YOUR INSTRUCTIONS
Your response needs to be the data below, retyped exactly.

SUPPLIED MATERIAL

----

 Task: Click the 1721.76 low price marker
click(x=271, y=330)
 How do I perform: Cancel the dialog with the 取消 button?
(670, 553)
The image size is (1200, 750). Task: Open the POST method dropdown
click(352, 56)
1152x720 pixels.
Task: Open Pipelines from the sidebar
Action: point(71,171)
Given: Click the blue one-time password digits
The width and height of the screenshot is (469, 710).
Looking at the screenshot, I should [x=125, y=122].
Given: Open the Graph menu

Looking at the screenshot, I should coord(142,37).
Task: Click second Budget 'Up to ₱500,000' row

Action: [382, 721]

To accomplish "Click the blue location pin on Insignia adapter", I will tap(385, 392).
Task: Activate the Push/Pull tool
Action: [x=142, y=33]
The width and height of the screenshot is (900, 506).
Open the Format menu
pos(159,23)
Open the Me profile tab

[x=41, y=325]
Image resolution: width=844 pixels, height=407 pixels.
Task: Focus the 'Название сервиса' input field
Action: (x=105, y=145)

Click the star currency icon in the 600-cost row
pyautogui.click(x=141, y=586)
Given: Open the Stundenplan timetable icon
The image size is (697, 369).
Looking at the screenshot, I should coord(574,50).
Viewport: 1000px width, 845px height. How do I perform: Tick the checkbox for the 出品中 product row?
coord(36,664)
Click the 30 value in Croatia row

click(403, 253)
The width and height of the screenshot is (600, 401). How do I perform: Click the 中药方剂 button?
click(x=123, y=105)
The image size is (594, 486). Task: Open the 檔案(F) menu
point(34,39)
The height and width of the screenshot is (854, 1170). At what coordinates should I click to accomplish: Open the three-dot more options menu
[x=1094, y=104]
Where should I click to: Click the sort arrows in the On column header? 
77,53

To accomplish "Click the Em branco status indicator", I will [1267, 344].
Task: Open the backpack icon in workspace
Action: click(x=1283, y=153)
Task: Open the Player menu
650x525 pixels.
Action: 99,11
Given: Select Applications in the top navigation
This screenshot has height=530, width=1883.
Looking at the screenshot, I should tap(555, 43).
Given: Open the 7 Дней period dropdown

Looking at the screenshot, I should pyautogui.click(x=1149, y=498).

----

OUTPUT BELOW
 Task: Click the 1721.76 low price marker
click(x=271, y=330)
 How do I perform: Cancel the dialog with the 取消 button?
(670, 553)
The image size is (1200, 750). Task: Open the POST method dropdown
click(352, 56)
1152x720 pixels.
Task: Open Pipelines from the sidebar
Action: point(71,171)
Given: Click the blue one-time password digits
The width and height of the screenshot is (469, 710).
Looking at the screenshot, I should [x=125, y=122].
Given: Open the Graph menu

Looking at the screenshot, I should coord(142,37).
Task: Click second Budget 'Up to ₱500,000' row

Action: [382, 721]

To accomplish "Click the blue location pin on Insignia adapter", I will tap(385, 392).
Task: Activate the Push/Pull tool
Action: [x=142, y=33]
The width and height of the screenshot is (900, 506).
Open the Format menu
pos(159,23)
Open the Me profile tab

[x=41, y=325]
Image resolution: width=844 pixels, height=407 pixels.
Task: Focus the 'Название сервиса' input field
Action: (x=105, y=145)

Click the star currency icon in the 600-cost row
pyautogui.click(x=141, y=586)
Given: Open the Stundenplan timetable icon
The image size is (697, 369).
Looking at the screenshot, I should coord(574,50).
Viewport: 1000px width, 845px height. How do I perform: Tick the checkbox for the 出品中 product row?
coord(36,664)
Click the 30 value in Croatia row

click(403, 253)
The width and height of the screenshot is (600, 401). How do I perform: Click the 中药方剂 button?
click(x=123, y=105)
The image size is (594, 486). Task: Open the 檔案(F) menu
point(34,39)
The height and width of the screenshot is (854, 1170). At what coordinates should I click to accomplish: Open the three-dot more options menu
[x=1094, y=104]
Where should I click to: Click the sort arrows in the On column header? 
77,53

To accomplish "Click the Em branco status indicator", I will [1267, 344].
Task: Open the backpack icon in workspace
Action: click(x=1283, y=153)
Task: Open the Player menu
650x525 pixels.
Action: 99,11
Given: Select Applications in the top navigation
This screenshot has height=530, width=1883.
Looking at the screenshot, I should tap(555, 43).
Given: Open the 7 Дней period dropdown

Looking at the screenshot, I should pyautogui.click(x=1149, y=498).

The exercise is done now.